The task
Exactly as they stand, copy the lines from the one containing "Given: Click the exit icon at top right" to the final line of the data; leave out the pictures.

_ _ _

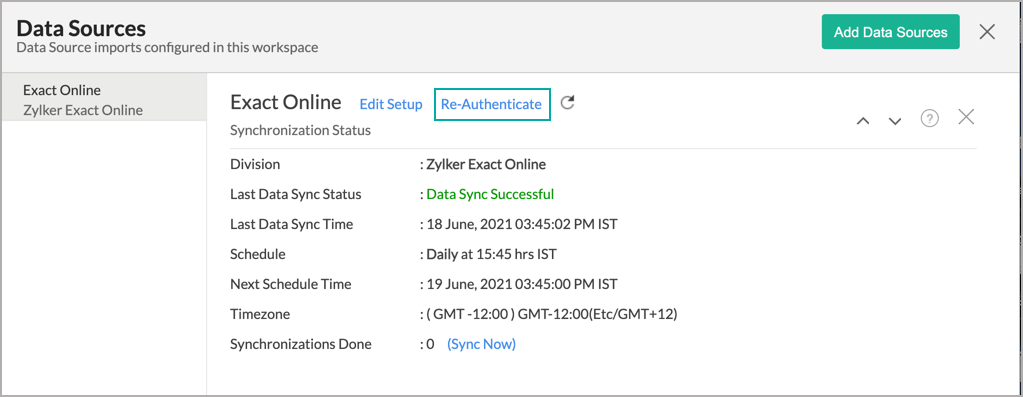This screenshot has width=1023, height=397.
Task: Go to next data source using down chevron
Action: (895, 121)
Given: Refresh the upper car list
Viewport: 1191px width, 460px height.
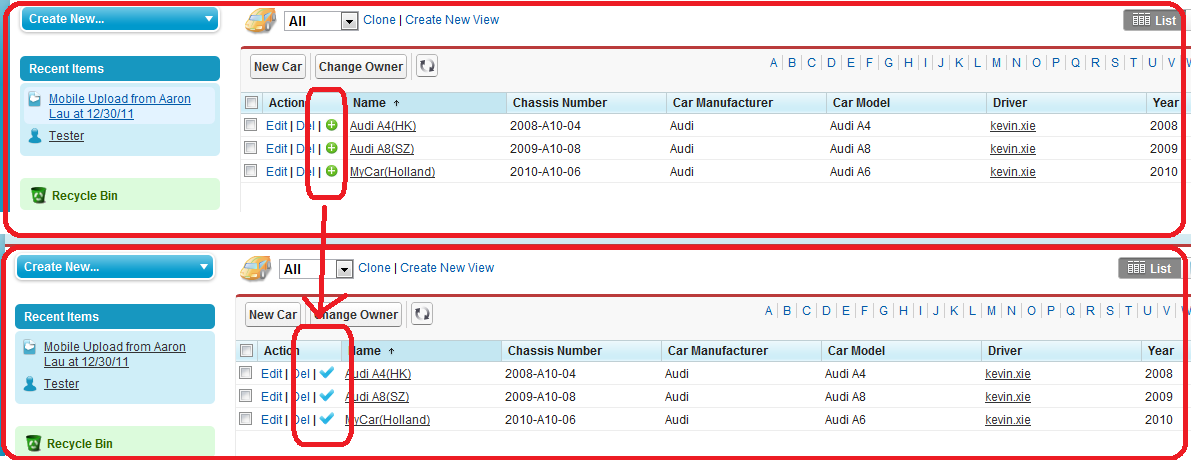Looking at the screenshot, I should 427,67.
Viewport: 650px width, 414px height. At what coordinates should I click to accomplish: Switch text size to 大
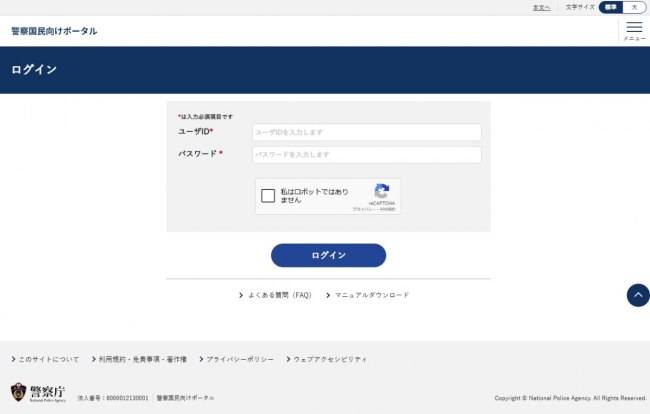pos(633,7)
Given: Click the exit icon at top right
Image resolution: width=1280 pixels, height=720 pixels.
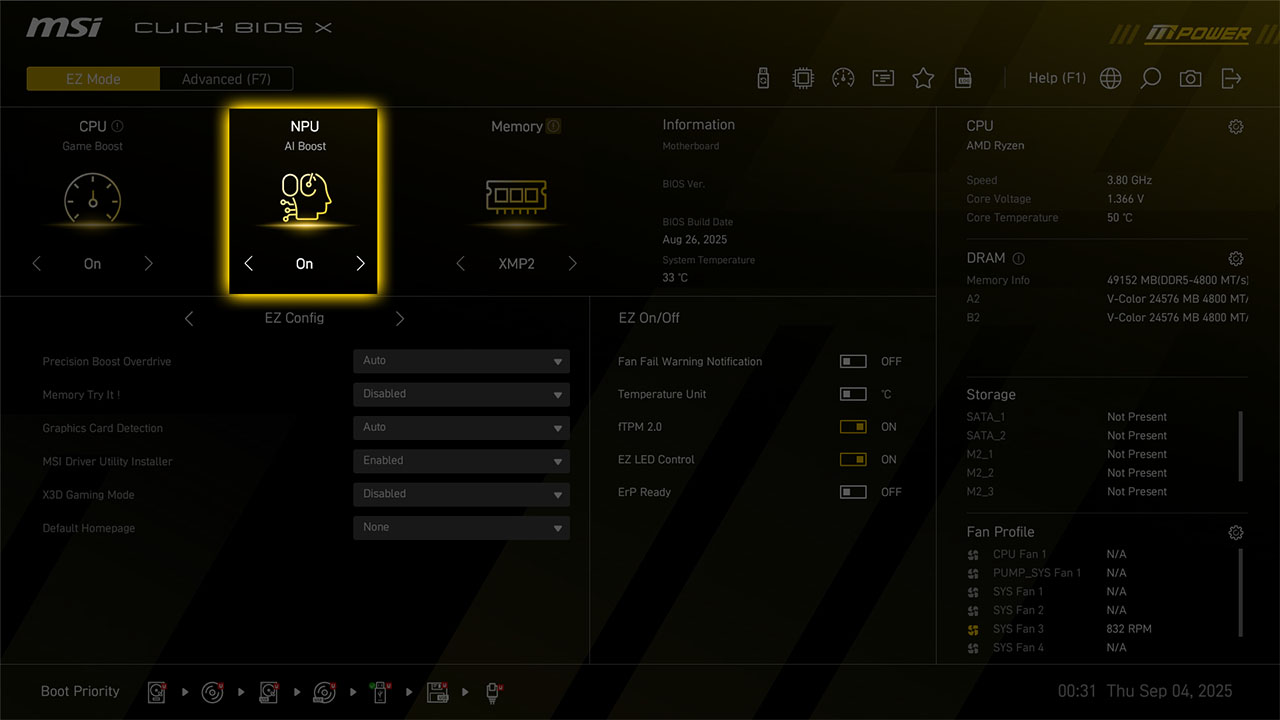Looking at the screenshot, I should (1231, 78).
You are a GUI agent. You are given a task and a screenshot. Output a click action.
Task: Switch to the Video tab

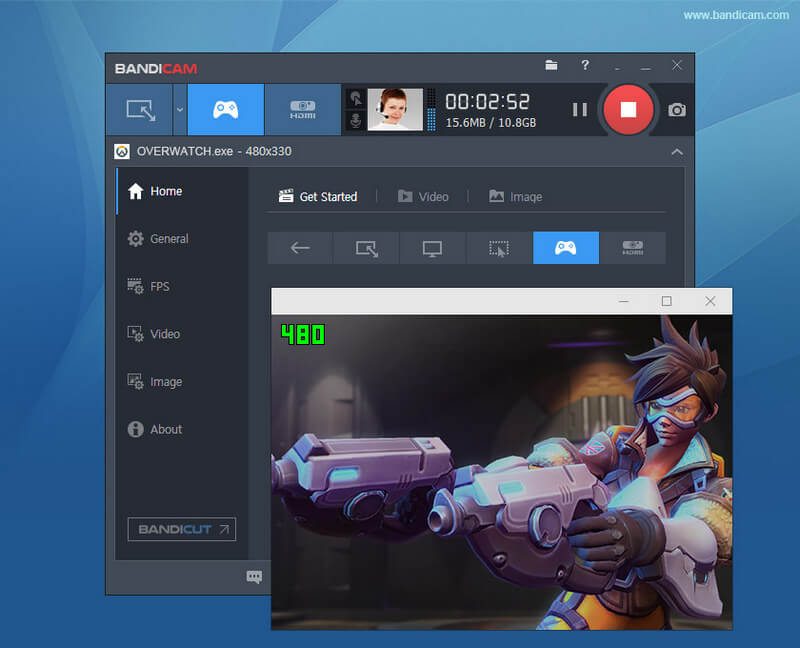(424, 196)
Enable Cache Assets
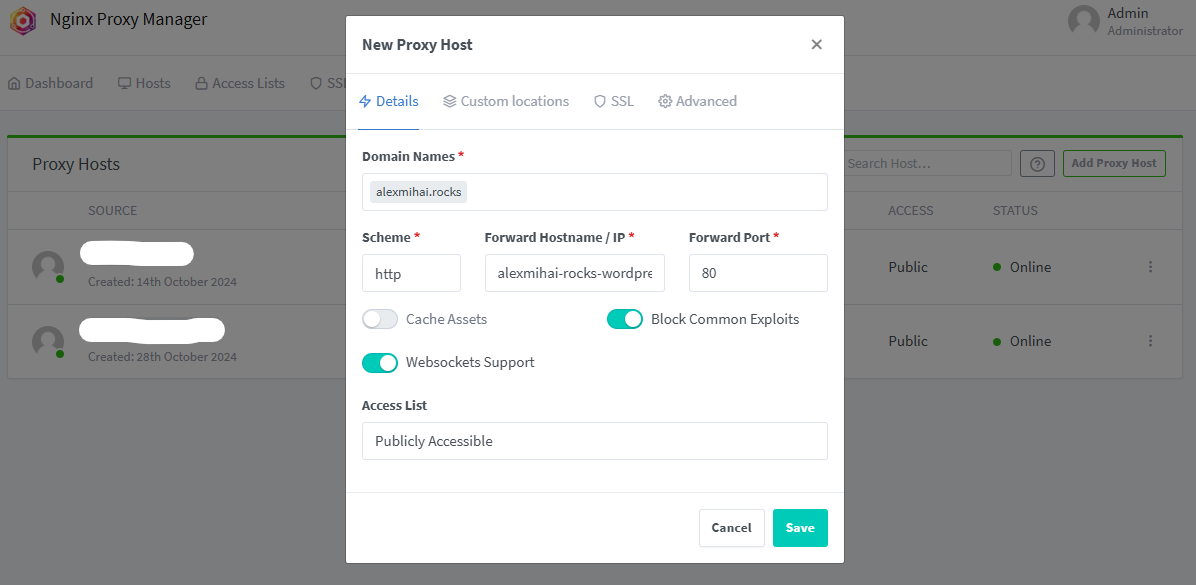This screenshot has width=1196, height=585. (380, 318)
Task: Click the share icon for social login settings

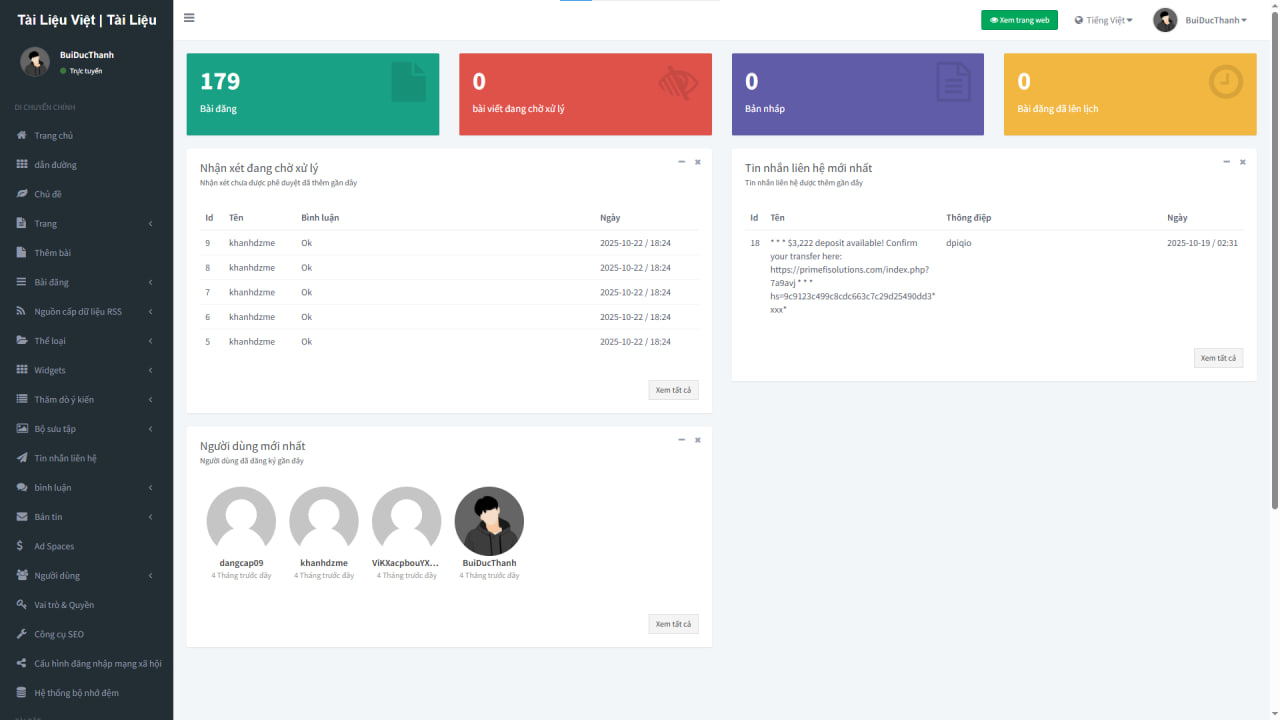Action: [x=22, y=663]
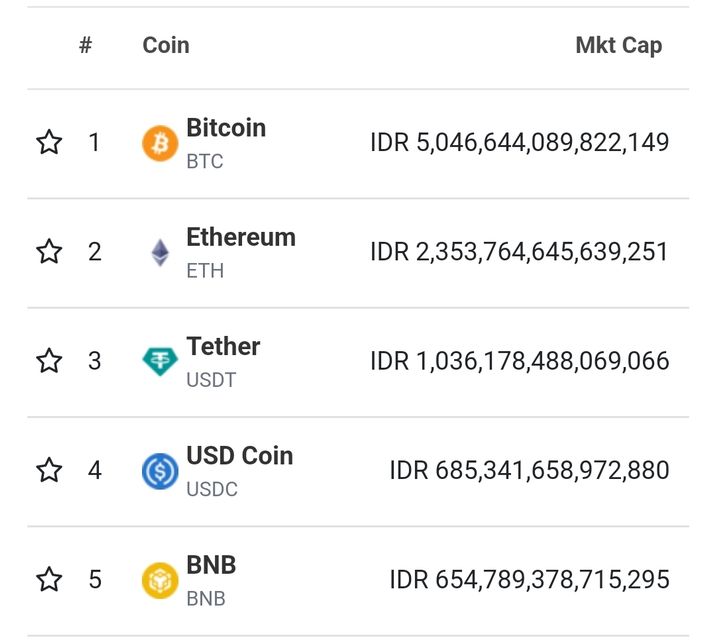Star the USD Coin row

point(49,469)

_ _ _

Response to this exercise
Given: Click the exit icon at top right
Image resolution: width=1280 pixels, height=720 pixels.
Looking at the screenshot, I should (1231, 78).
You are a GUI agent. You are given a task and a screenshot. Output a click action.
Task: Switch to the Video tab

(424, 196)
Enable Cache Assets
This screenshot has width=1196, height=585. (380, 318)
Task: Click the share icon for social login settings

Action: [x=22, y=663]
Star the USD Coin row

point(49,469)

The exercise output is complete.